- Work task: Repeat exactly, and only, the lines from the one holding "This screenshot has height=676, width=1359." through the last line of the records below.

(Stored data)
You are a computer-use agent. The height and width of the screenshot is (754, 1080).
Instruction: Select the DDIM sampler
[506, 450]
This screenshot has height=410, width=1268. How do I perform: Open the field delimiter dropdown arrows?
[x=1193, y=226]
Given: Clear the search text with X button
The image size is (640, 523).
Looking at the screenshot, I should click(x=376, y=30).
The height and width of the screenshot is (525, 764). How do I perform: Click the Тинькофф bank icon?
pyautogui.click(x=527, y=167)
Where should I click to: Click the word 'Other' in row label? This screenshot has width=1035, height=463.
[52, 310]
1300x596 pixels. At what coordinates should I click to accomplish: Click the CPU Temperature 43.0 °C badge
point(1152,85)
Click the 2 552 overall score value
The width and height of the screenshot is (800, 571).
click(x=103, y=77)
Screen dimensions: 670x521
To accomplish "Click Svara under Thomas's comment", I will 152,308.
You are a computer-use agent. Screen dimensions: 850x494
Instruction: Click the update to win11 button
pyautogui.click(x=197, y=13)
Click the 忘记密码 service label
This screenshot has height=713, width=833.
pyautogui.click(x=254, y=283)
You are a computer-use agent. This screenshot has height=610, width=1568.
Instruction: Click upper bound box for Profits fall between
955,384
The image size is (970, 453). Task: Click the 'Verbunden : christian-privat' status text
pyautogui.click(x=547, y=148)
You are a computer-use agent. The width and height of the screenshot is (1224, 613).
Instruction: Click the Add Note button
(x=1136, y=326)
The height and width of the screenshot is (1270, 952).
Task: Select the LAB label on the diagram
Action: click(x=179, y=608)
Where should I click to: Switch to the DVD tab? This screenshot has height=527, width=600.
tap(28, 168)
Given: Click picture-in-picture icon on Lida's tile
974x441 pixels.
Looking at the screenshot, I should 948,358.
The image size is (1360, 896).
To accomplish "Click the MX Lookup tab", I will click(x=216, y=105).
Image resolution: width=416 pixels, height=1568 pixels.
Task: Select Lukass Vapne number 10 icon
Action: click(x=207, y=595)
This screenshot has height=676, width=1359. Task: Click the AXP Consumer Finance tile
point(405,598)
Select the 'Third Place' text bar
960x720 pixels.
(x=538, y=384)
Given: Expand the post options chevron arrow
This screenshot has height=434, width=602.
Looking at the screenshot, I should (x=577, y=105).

- Result of this task:
This screenshot has height=676, width=1359. Task: Click the AXP Consumer Finance tile
point(405,598)
Select the 'Third Place' text bar
960x720 pixels.
(x=538, y=384)
Given: Expand the post options chevron arrow
This screenshot has height=434, width=602.
Looking at the screenshot, I should (x=577, y=105).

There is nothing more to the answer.